INFO 274 could cause PI issues

INFO 274 PI insurance

Advisers with SMSF clients should review their professional indemnity cover to determine if there are any policy restrictions regarding those services.

A compliance expert has warned the Australian Securities and Investments Commission’s (ASIC) new approach to SMSF establishments in its recently released Information Sheet 274 (INFO 274) could create issues for practitioners from a professional indemnity (PI) insurance perspective should the guideline be followed.

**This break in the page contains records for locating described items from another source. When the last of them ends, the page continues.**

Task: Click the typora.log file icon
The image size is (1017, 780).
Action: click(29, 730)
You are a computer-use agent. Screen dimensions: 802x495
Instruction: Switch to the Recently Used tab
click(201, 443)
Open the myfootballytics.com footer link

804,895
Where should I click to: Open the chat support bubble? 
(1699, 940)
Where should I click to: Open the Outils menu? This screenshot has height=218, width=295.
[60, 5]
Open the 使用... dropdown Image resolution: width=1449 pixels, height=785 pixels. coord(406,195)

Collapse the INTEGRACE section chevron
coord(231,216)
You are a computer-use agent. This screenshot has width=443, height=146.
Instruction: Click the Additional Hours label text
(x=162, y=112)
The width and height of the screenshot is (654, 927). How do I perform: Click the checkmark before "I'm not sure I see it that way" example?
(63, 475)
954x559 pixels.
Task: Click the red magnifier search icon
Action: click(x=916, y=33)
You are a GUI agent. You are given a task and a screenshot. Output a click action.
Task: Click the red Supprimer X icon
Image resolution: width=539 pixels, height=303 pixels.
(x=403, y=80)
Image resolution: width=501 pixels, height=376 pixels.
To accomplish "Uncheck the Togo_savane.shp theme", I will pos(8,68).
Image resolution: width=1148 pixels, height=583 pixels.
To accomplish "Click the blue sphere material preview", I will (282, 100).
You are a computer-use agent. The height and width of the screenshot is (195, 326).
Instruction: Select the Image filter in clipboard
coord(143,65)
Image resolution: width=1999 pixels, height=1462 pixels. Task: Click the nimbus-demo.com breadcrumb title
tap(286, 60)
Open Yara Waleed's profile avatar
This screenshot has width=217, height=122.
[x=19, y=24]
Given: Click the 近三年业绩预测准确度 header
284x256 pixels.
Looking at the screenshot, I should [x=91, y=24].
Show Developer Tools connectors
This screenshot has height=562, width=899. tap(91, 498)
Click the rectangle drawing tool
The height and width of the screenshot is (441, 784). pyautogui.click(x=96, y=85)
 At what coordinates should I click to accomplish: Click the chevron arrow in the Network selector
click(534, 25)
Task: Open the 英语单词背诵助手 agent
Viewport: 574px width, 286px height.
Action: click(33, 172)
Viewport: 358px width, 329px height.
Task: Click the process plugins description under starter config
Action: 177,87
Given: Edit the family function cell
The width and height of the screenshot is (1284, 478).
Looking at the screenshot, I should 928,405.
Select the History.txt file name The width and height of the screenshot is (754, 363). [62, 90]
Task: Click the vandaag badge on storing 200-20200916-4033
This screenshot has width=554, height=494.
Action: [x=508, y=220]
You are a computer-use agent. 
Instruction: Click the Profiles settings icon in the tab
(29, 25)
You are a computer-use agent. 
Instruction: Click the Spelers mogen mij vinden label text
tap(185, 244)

Alexis Compliance Risk Solutions founding director Christina Kalantzis pointed out one organisation offering PI cover underwriting services has stipulated its own required balance that must be in place for SMSF members before it will insure advisers servicing these types of clients.

“AXA won’t cover a lot of AFSLs (Australian financial services licensees) that (include service on high volumes of) life insurance or self-managed super funds with balances less than $500,000,” Kalantzis told delegates at the Financial Observer Professional Indemnity Insurance Symposium held in Sydney last week.

“Isn’t that interesting because ASIC just released a guidance paper didn’t they and what did they say? They took the recommended minimum establishment balance of $500,000 off,” she observed.

“They actually said we’re not going to recommend minimum balances anymore. As advisers you can do what you like as long as the advice to set up the SMSF is appropriate, and is in the best interests of the client and you can justify it.

She stressed to advisers the need for them to examine their PI cover in great detail to determine if any terms specify only SMSFs with a member balance of more than $500,000 can be serviced.

Moreover she pointed out some underwriters are going even further than imposing member balance limit on SMSF clients and are instead voiding cover if the licensee provides advice to any SMSFs at all.

Kalantzis emphasized the need for advisers to be proactive regarding their knowledge about the PI cover they have in place.

“You need to know what your PI insurance is and what you’re covered for and what you’re not covered for. Unfortunately a lot of people find out what they’re not covered for when there are claims afoot,” she recommended.

ASIC released its revised guidance on providing SMSF advice, Information Sheet 274, in December last year.